The Cunctator wrote:
> The primary objection is that this hasn't really been discussed.

It's been nothing _but_ discussed for months.

 > That said:
> 
> 1) There isn't a clear picture of what overall policy this fits in with;

Naming standards: every encyclopedia wiki in the project is at 
{languagecode}.wikipedia.(com|org) except the English one.

> 2) Whether whatever that overall policy is well-thought out and correct;

Well, it sounds rather reasonable to me.

> 3) What the consequences of the change from a usability perspective have not
> been delineated;

URLs are deliberately being preserved. User interface isn't any 
different. One-time cookie change requires users to push the "login" button.

Front page not yet changed; new front page may make some people want to 
change their bookmarks if they wanted the English encyclopedic front 
page specifically.

> 4) "A new intro page can later be set up at convenience" is probably not how
> we want to do this;

Oh?

> 5) There are real, concrete benefits to having a default and preferred
> interface/language;

Which are?

> In other words, the pros and cons of such an act should be explicitly and
> clearly listed.  There are many reasons that www.google.com, www.dmoz.org,
> etc. (which all have multilanguage settings) have English as the default,
> and it's not just that the servers are US-based).
> 
> Once that's done, we can weigh priorities.
> 
> I personally think a better focus right now for the developers is to work on
> maximum integration of the different language wikis. If the backend is
> better integrated, frontend issues become easier to deal with.

If I'd just spent the 30 seconds to make the change without telling you, 
I'd have a lot more time to focus on such things. ;)

> A big question that we are in the process of resolving now is whether we
> want to think of Wikipedia as a single project that has multiple
> translations, or as a bunch of largely independent projects specific to
> particular nations and language sets.
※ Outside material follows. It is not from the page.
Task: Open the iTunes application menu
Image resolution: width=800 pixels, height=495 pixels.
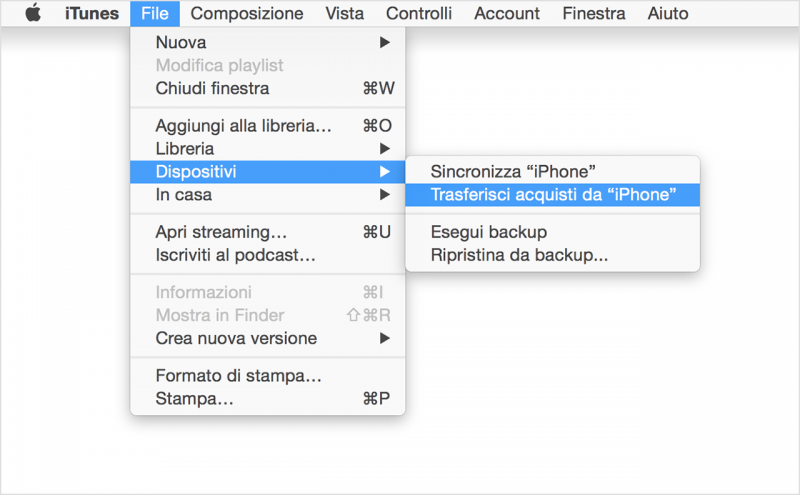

I think the first conception is
> healthier and more productive over the long term. We really should think
> about this issue before we take broad actions that touch upon it.

"Translations" is an odd choice of words.
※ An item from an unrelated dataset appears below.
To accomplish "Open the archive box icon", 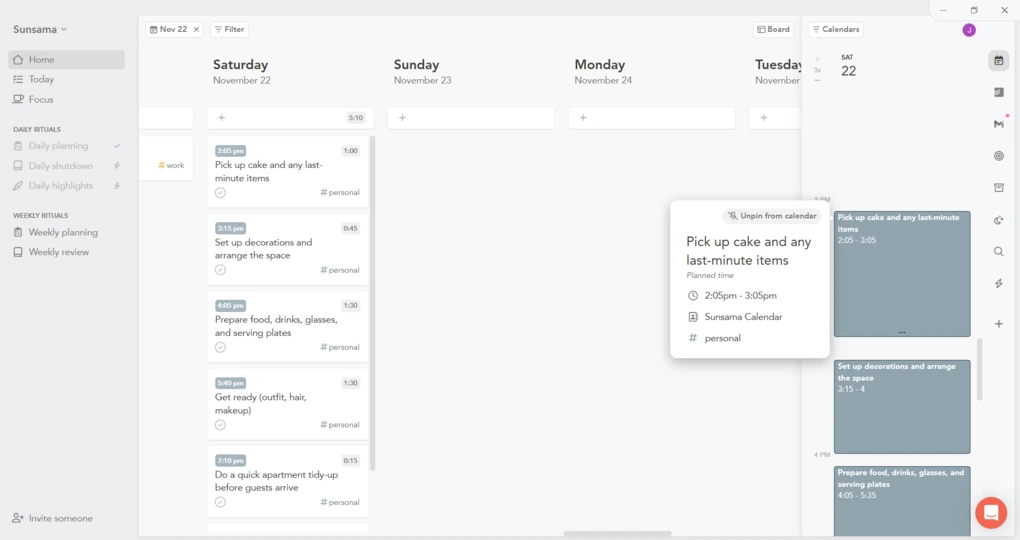I will [x=998, y=188].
The *user interface of the program* is 'translated' from a central 
source, but the encyclopedia articles aren't. Ideally they should all 
contain the same (maximal quality, maximal amount of) information by 
cross-pollination: new material added in any one language can be taken 
over to the others. That's not a one-way street, and doesn't have to be 
achieved by "translation".

-- brion vibber (brion @ pobox.com)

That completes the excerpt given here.